神保町ブックフェスティバル

 国会の後、これも始まったばかりの神保町ブックフェスティバルに行くことにした。本の仕事をしているのに、このお祭りには実は一度も行っていない。
 このフェスティバルは確か、元々は神保町の古本屋の古本市から始まったのだと記憶している。今でも神保町の交差点前には神保町ふるほん祭りの大きな看板がある。

 これを本の街神保町をアッピールすべく、亡くなった信山社柴田信さんや三省堂の亀井社長、小学館の相賀社長等の尽力で、神保町ブックフェスティバルが始まったと何かで読んだことがある。古本だけでなく、出版社も出店し割引により謝恩セールを行う。さらには神保町の様々な店舗が、飲食店はビールや料理を屋台に出し、紙屋、CD屋なども出店し、一大フェスティバルになっている。
 人手もかなり出ていて、歩道は本当にゆっくりとしか進めない。古本を手にする者、出版社の出店でふだん書店ではお目にかかれないような本を手にする者などでごった返している。この本好きな沢山の人たちを見ていると出版不況という言葉が嘘ではないかとさえ思えてきてしまう。

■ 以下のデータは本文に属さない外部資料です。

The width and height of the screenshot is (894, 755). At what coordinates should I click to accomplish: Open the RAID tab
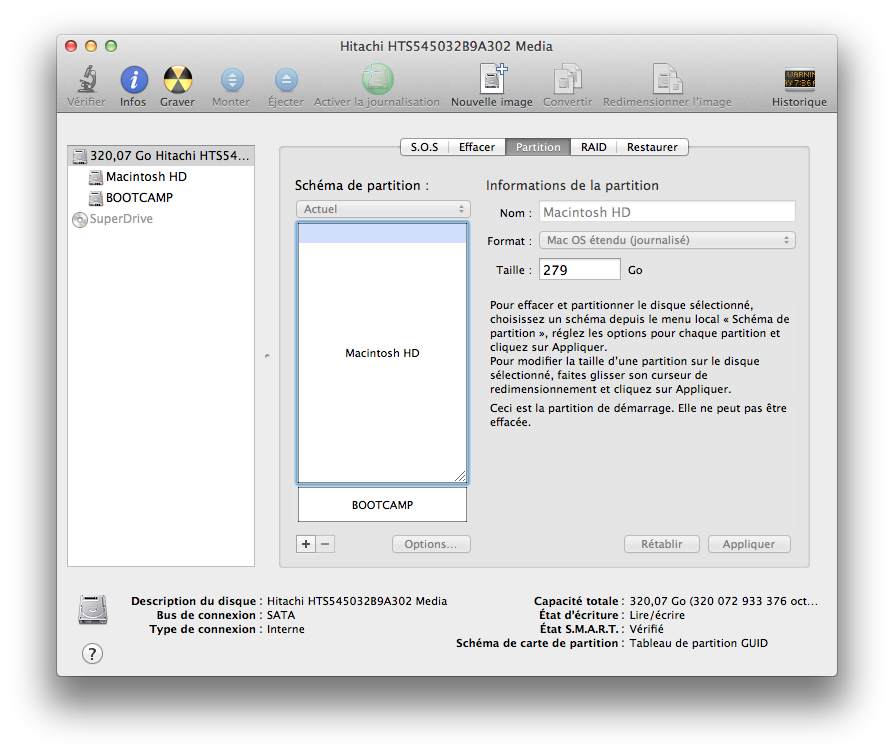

 とはいえ今、紙の出版物はもう瀕死の状況にある。市場は収縮しまくっており、元々ここ20年くらい本では食えない業界は、雑誌の売上、利益でなんとか食いつないできた。それが昨年だったか、書籍と雑誌の売上が逆転した。それが何を意味するか、少なくともこの業界にそこそこの年数いる者には自明のことだ。書籍の利益率では書店や取次といった流通業者は商売にならない。かといって、長年同じ正味により利益を出してきた出版社にとって、利益配分を変えることは致命傷になる。
 今、現在の出版業界の状況はそういう崖っぷちにきている。なんとか打開策として求められているのは、流通の中抜き、出版社は書店や読者との直販を、書店もまた出版社との直取引で利益率を確保しようと動き始めている。しかし物流コストを吸収できるだけの利益を確保できるのか、それは一定の売上が要求されるのだが、その大前提となる売上がほとんど期待できない。なぜなら出版物という商品が売れないからなのだ。
 そういう状況のもと、今回も表面的には大盛況なブックフェスティバルなのだが、これが永続されるとはとても思えない、そういう崖っぷちの岐路にある。来年もあるのかどうかわからない。キャリアの終わりに近づいたからこそ出かけることができたのかもしれない自分にとっては、来年というものがあるのかどうか。
 なんだか映画のタイトルみたいな落ちになってしまうけど、本当に「俺たちに明日はない」かもしれない。